Malcolm Gladwell’in on bin saat kuralını hiç duydunuz mu? Eğer bir kurumsal firmada çalışıyorsanız veya birkaç kurumsal eğitime katıldıysanız on bin saat kuralını duymuş olabilirsiniz. Malcolm Gladwell’in “Outliers” adlı kitabının ikinci bölümünde yer verdiği bu kural, Gladwell’e göre gerçek başarının olmazsa olmaz kuralı. Girişimcilik ile ilginiz varsa şöyle bir cümleyi duymuş olma olasılığınız oldukça yüksek;
“Bir şirketin kendini tam olarak ispatlaması için on bin saate ihtiyaç vardır.”
Günde sekiz saat mesaiden hafta sonlarını saymazsak yaklaşık 5 yıl anlamına gelen bu cümle neredeyse tüm dünyada kabul gören bir varsayımdır. Şirketlerin gerçekçi ciroları 5. yıldan itibaren somutlaşmaya başlar, “kendinizi beş yıl sonra nerede görüyorsunuz?” sorusunun da dayanağı aslında bu, on bin saat kuralıdır. Yahut yatırımcıların 5. yıldan itibaren kara geçmeyi ummalarının temel sebebi yine aynı kurala dayanır.
On bin saat kuralı temel olarak bir işe en az on bin saat harcanmadığı takdirde o işte ustalaşmanın gerçekleşemeyeceği varsayımına dayanır. Malcolm Gladwell kitabında, bu harcanması gereken zamanı çeşitli örneklerden yola çıkarak, on bin saat olarak somutlaştırır. Kitaptaki çarpıcı örneklerde, çok farklı branşlardan insanların ses getiren başarılarının on bin saat hesabına uygun kariyerleri dikkat çekicidir. Örneğin Gladwell, Lennon ve McCartney’nin henüz “Beatles” olmadığı yıllarda da birlikte konserler verdiğinden bahseder.
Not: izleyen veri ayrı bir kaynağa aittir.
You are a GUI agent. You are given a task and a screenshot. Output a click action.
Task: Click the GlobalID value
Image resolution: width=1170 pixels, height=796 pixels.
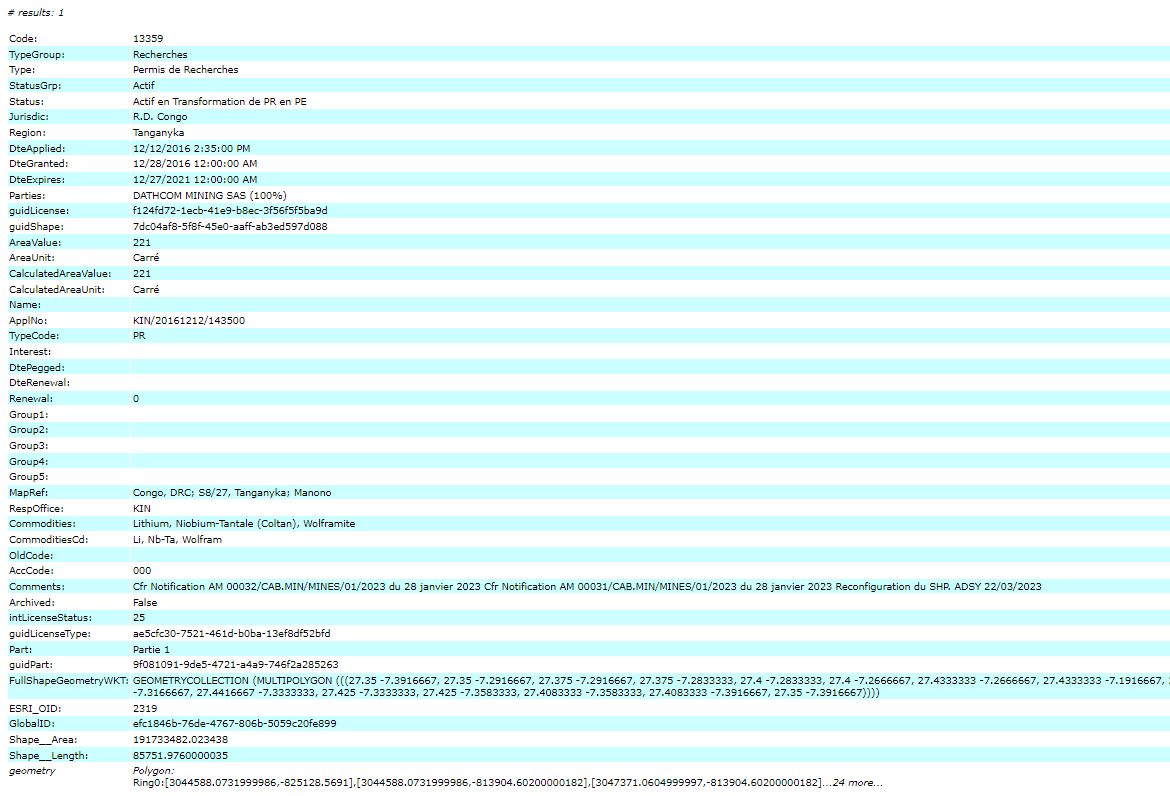tap(235, 723)
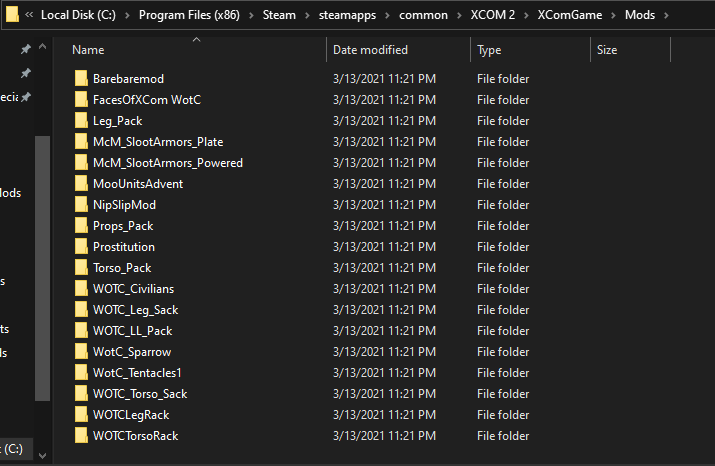The image size is (715, 466).
Task: Expand the chevron after Mods in path
Action: pos(666,15)
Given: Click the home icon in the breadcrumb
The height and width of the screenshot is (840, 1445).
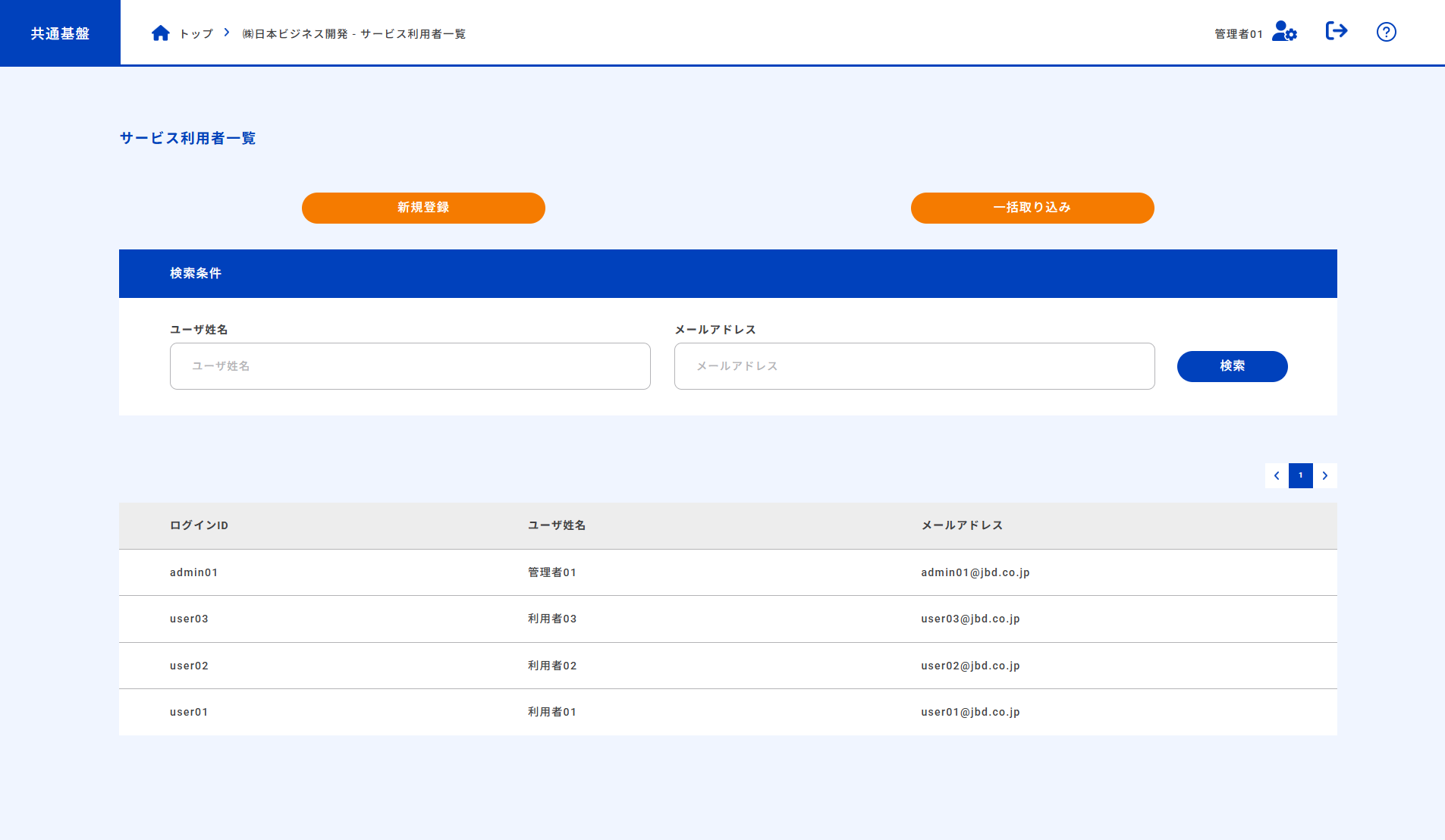Looking at the screenshot, I should (x=161, y=32).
Lennon bir röportajında 60’lı yıllarda Hamburg’da çeşitli barlarda sahne aldıklarını ve hemen her gece 7-8 saat sahnede kaldıklarını anlatır. 1964’de Beatles ilk büyük başarısını elde etmeden önce zaten yaklaşık 1.200 canlı performans gerçekleştirmiştir ve bu günümüzde popüler olan birçok grubun bile henüz ulaşamadığı bir mesai anlamına gelir. Gladwell daha birçok çarpıcı örnekle on bin saat kuralının gerçekçiliğini destekler.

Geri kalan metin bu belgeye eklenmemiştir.